Document segment:

★ ★ ★ ★ ★ ★ ★

I have recently accepted something novel. I can no longer really talk about the details of “what happened to me” because I get stuck in the stories I tell. For a while, telling my stories WAS healing. But as I’m moving through my recovery, I’m learning that the very stories we tell ourselves and others can hinder our healing progress.
I think sometimes the stories I tell hypnotize me into thinking I have no choices. The thing is that I’m realizing, I’ve accumulated a lot of painful experiences, and I survived them all. What’s more, as I evaluate my role in the situations that happened, I realize in some, if not most cases, I was a willing participant in these events that took place. The nature of co-dependence does involve a choice, even if we don’t realize or aren’t ready to accept it.
And the thing I’m learning about Buddhist principles about focusing primarily on the present moment (which is all we have, really), as I finally recognized and told my friend, a lot falls away with full awareness on the present moment, not focusing on the trauma or the mistakes of the past, nor the hopes of the future (that’s not to say we can’t make plans, just that we shouldn’t make that central to our focus, otherwise we miss what’s right in front of us).
I have to admit, when I first started studying Buddhism, a lot pissed me off, mostly because it challenges many of the false beliefs I held onto. But I’ve returned to it now as part of my healing ‘toolkit’ (which I do plan to talk about some time soon), since I’ve gained a little bit of distance from my stories, shifted my perspective in tiny increments, and started listening to the wisdom of others who’ve been studying neuroscience and the effects of traumatic injury (and Eastern spiritual wisdom is being supported by Western neuroscience).
There’s a little scene in the movie Autumn in New York where Winona Ryder’s terminally ill character tells Richard Gere’s character “I’m right here, right now”.
And right here, right now is all we ever have.
What am I going to do with this moment?

★ ★ ★ ★ ★ ★ ★

Provided data:

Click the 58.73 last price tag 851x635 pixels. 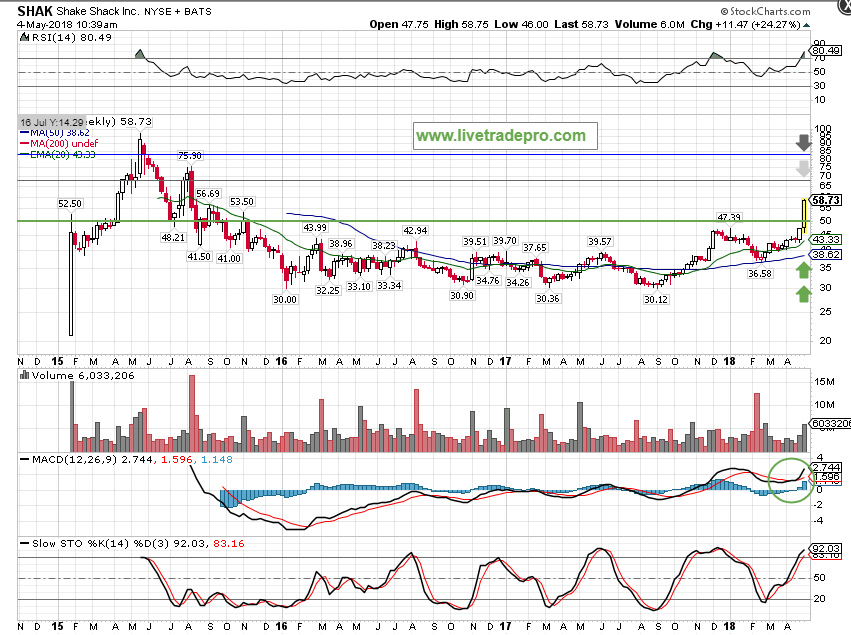pos(825,200)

★ ★ ★ ★ ★ ★ ★

Work task 1:
Copy the stretch of the reflection on healing from "There’s a little" through "with this moment?" word for word.
Work task 2:
Carry on the reflection on healing from its final line, keeping the same voice.

Reply 1:
There’s a little scene in the movie Autumn in New York where Winona Ryder’s terminally ill character tells Richard Gere’s character “I’m right here, right now”.
And right here, right now is all we ever have.
What am I going to do with this moment?

Reply 2:
It turns out I was going use the present moment to clean up my dining room while listening to Eckhart Tolle’s Stillness Speaks on cd. I bought it a few years ago, but wasn’t ready to listen to it (which specifically means I was resistant to the teachings of Tolle at the time. Something he said in one of his other works bothered me enough to delay it. I remember being pissed off, but I don’t remember why).
I have to chuckle because right there in the second chapter, Tolle says,
Most people spend their entire life imprisoned within the confines of their own thoughts. They never go beyond a narrow, mind-made, personalized sense of self that is conditioned by the past.
I humbly submit that when we are ready to commit to real healing, we will find it. We need to move beyond the conditioning of our minds. And, I’m finding something more exiciting about it, in my journey. As Goethe would say,
Until one is committed there is hesitancy, a chance to draw back. Always ineffectiveness concerning all acts of initiative and creation. There is one elementary proof – the ignorance of which kills countless ideas and splendid plans. This is, that the moment one definitely commits oneself, then providence moves too. All sorts of things occur to help one, that would never have otherwise occurred. A whole stream of events issue from the decision, raising in one’s favour all manner of unforeseen incidents and material assistance, which no man could have dreamed would come his way. Whatever you can do or dream you can, begin it. Boldness has power and magic in it, begin it now.
Yeah, I do get amazed because I am reminded in so many ways in my own life that this is true.